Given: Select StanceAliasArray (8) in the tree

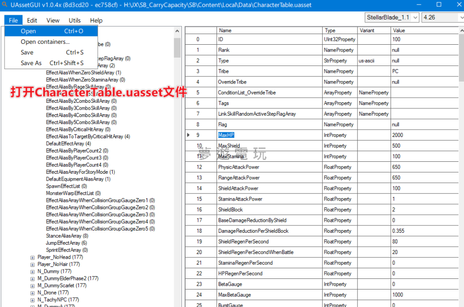Looking at the screenshot, I should coord(67,236).
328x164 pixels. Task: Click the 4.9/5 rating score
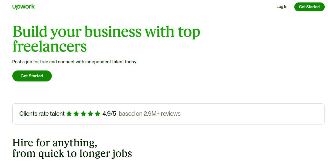click(109, 114)
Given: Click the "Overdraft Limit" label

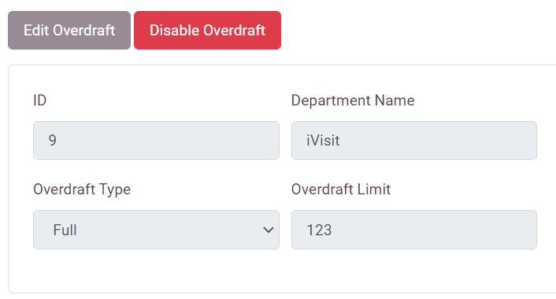Looking at the screenshot, I should pos(341,189).
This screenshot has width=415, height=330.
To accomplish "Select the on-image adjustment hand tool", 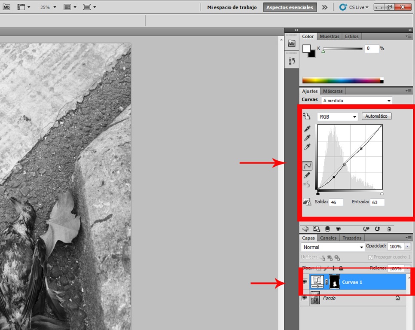I will click(306, 116).
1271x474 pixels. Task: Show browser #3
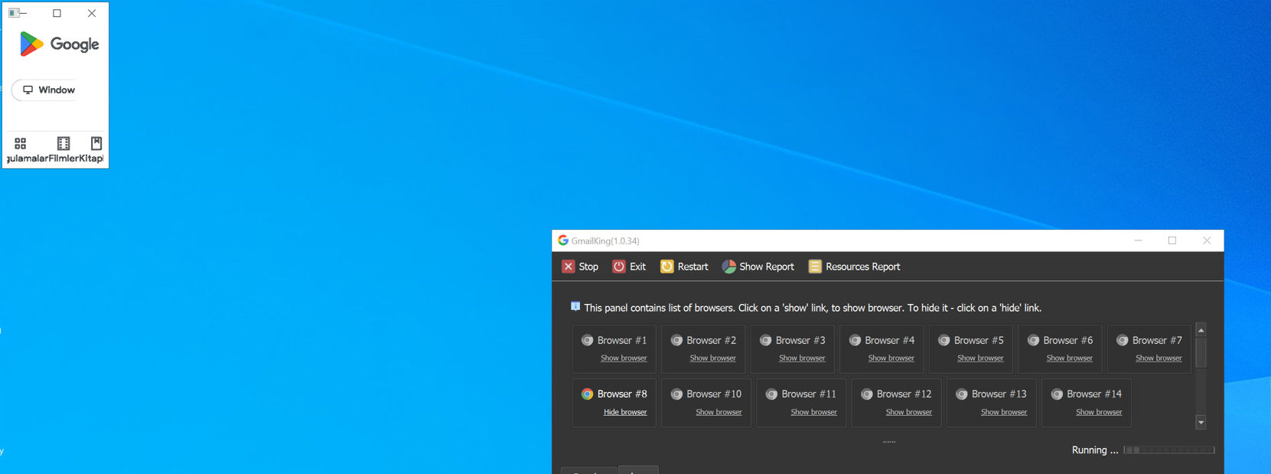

************

PROBLEM DESCRIPTION: Repeat each line of the material, unaltered, from the first through the line with "This screenshot has width=415, height=330.", and include no pictures.

TASK OUTPUT:
Given: Select StanceAliasArray (8) in the tree

Looking at the screenshot, I should coord(67,236).
328x164 pixels. Task: Click the 4.9/5 rating score
click(109, 114)
Given: Click the "Overdraft Limit" label

Looking at the screenshot, I should pos(341,189).
This screenshot has width=415, height=330.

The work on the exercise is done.